You can drop the histogram suffix. # TYPE will have the type that it is a histogram and it gets appended with bucket which is the only suffix this will need. Same with ones below.

mlbiscoc · 2026-01-20T15:35:10Z

solr/cross-dc-manager/src/java/org/apache/solr/crossdc/manager/consumer/PrometheusMetrics.java

+
+    outputTimeHistogram =
+        Histogram.builder()
+            .name("consumer_output_time_histogram")


What are these times? Milliseconds? Instead of histogram suffix, append the unit of time.
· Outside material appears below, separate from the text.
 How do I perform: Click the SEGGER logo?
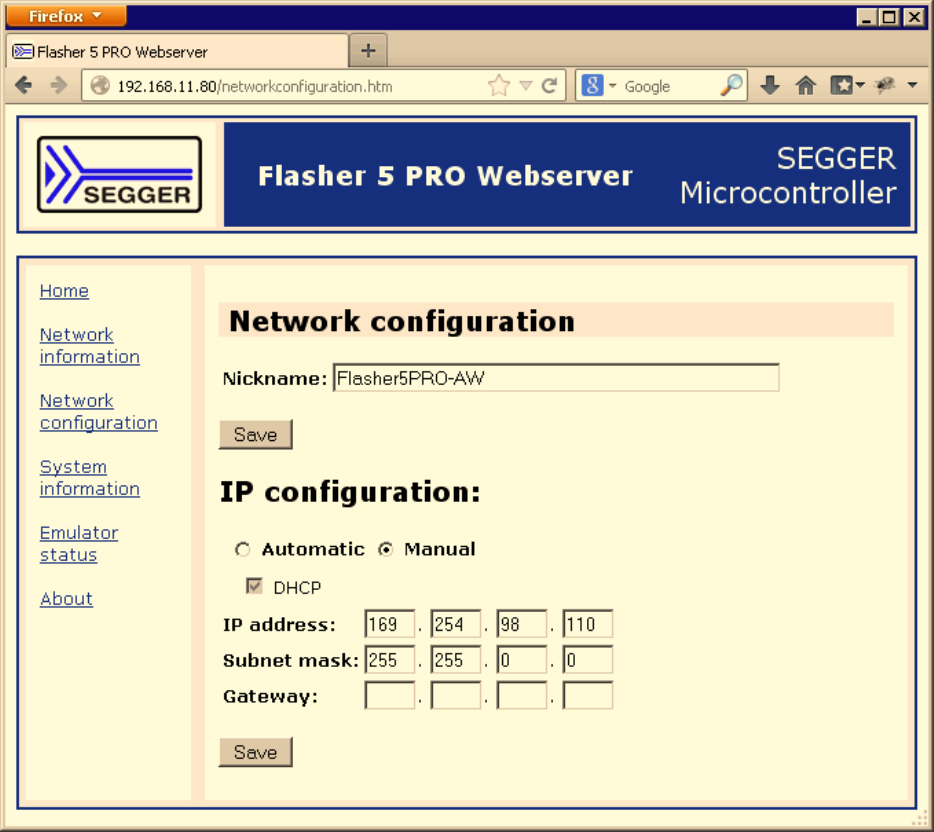118,174
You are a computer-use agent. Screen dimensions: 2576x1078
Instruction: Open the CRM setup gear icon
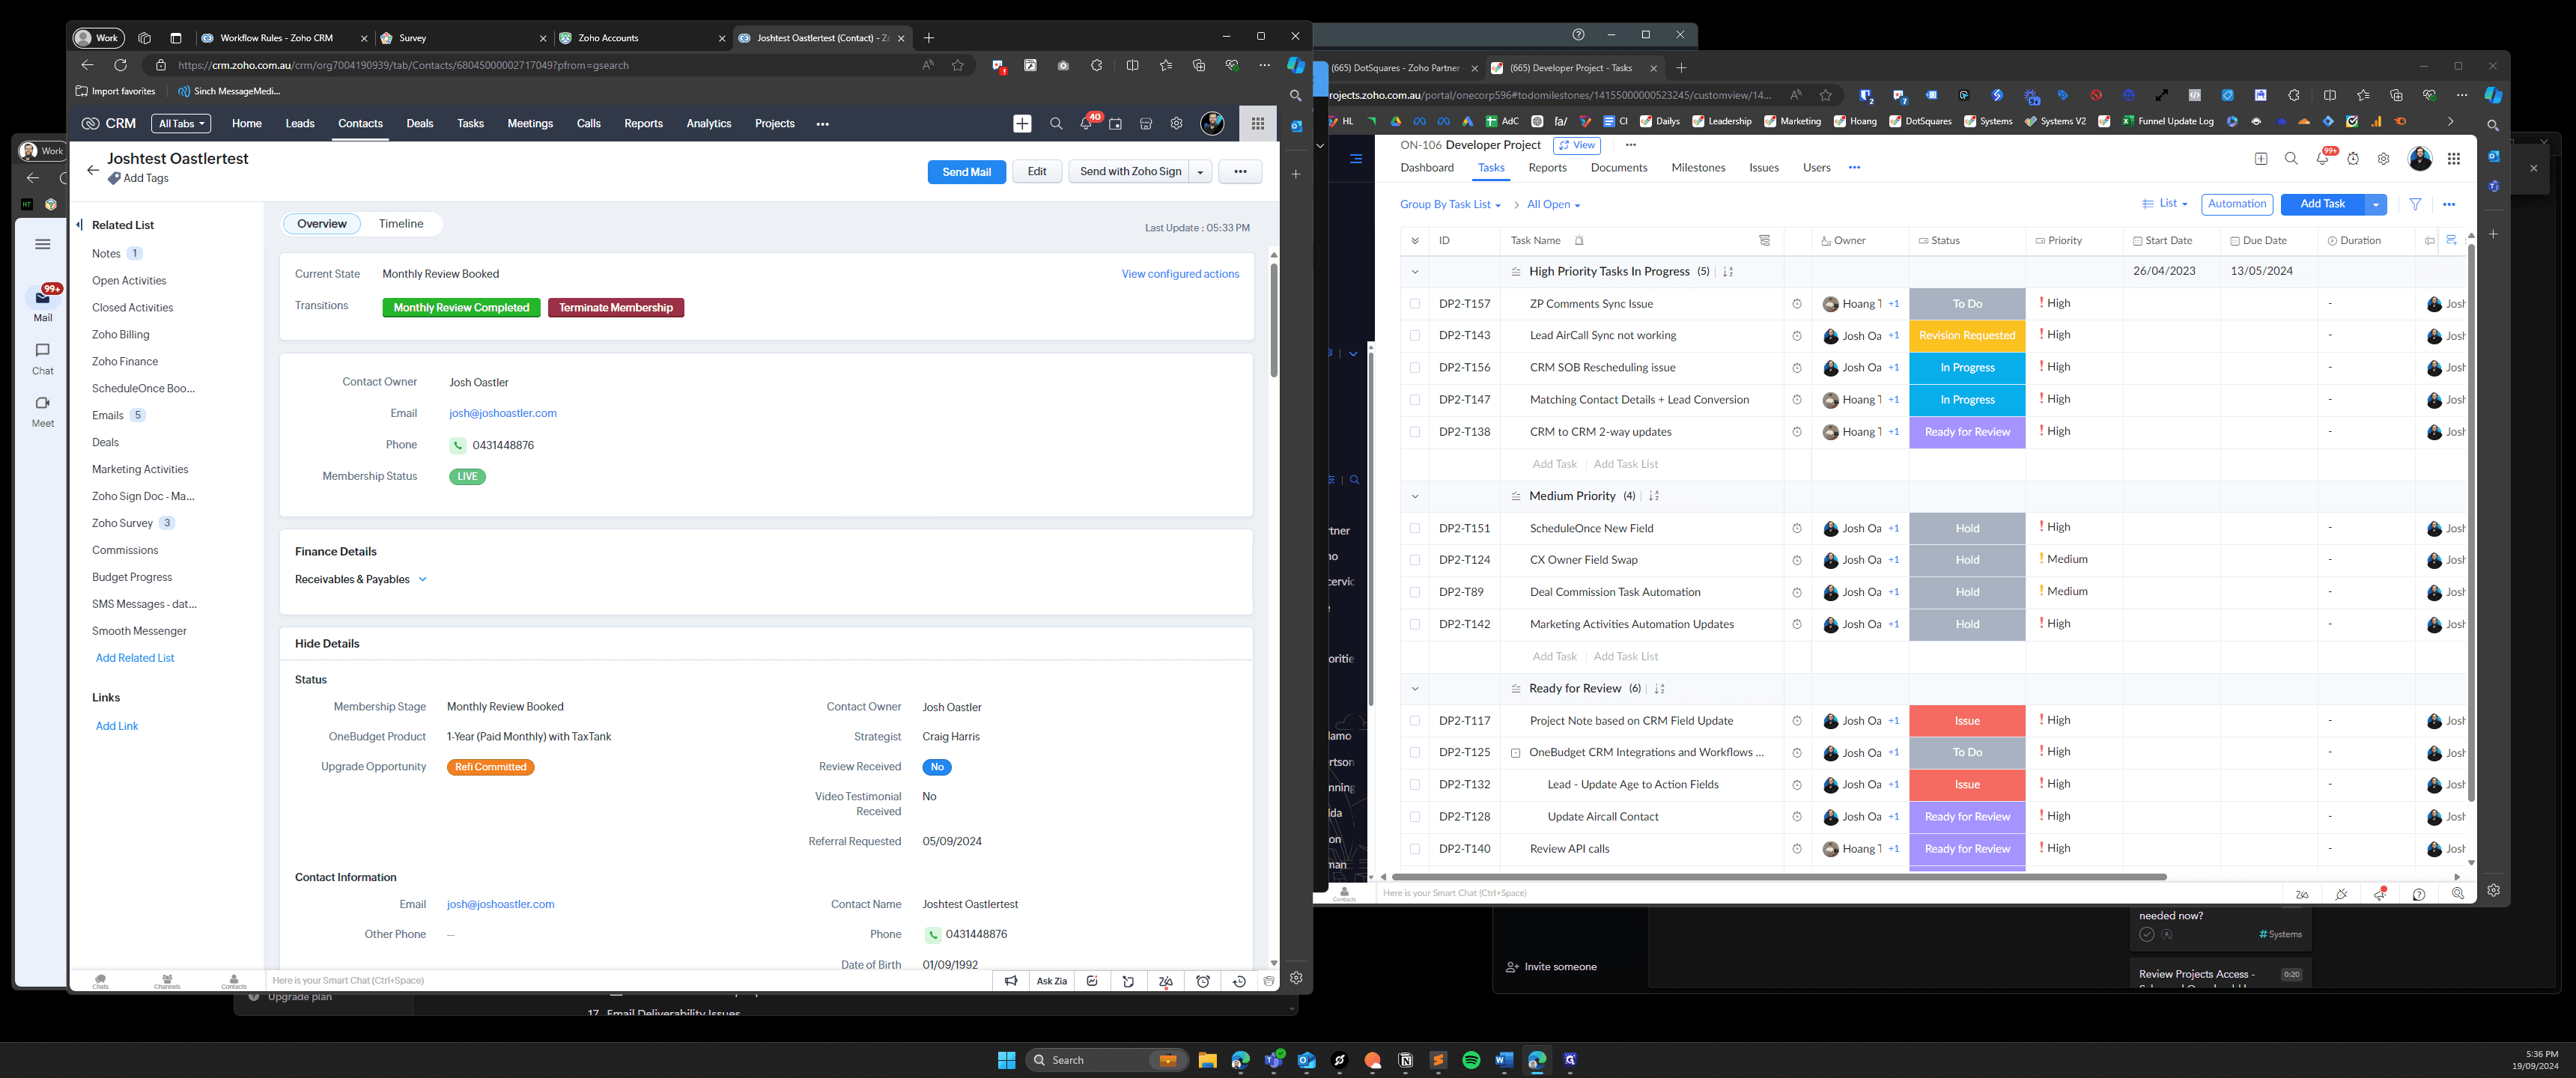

Also I would confirm if the buckets of these histograms are useful for whatever the time unit is.

mlbiscoc · 2026-01-20T15:36:52Z

solr/cross-dc-manager/src/java/org/apache/solr/crossdc/manager/consumer/PrometheusMetrics.java

+        Counter.builder()
+            .name("consumer_input_total")
+            .help("Total number of input messages")
+            .labelNames("type", "subtype")


I question most of these metrics really need type label. What is the cardinality of it and possible different combinations? I see in the test UPDATE is one. Is there also QUERY or something along those lines?

Yes, there's ADMIN and CONFIGSET.

Hmmm ok. I am not a fan of naming this label being called type. I think it should have some kind of context what it means as type and subtype can be very generic. Is it an operation or message_type maybe? Then what can subtype be? In core, I made it category but it is debateable if we should just remove that label/attribute all together from metrics. If you move type to something more specific then maybe you can just move off subtype to type. Again seeing an sample text output of these metrics would help if you can.

mlbiscoc · 2026-01-20T15:53:26Z

...cross-dc-manager/src/java/org/apache/solr/crossdc/manager/consumer/KafkaCrossDcConsumer.java

@@ -408,19 +408,19 @@ boolean pollAndProcessRequests() {
              List<SolrInputDocument> docs = update.getDocuments();
              if (docs != null) {
                updateReqBatch.add(docs);
-                metrics.counter(MetricRegistry.name(type.name(), "add")).inc(docs.size());
+                metrics.incrementInputCounter(type.name(), "add");


This and the metric below are only incrementing by 1 instead of doc.size now. Is that right?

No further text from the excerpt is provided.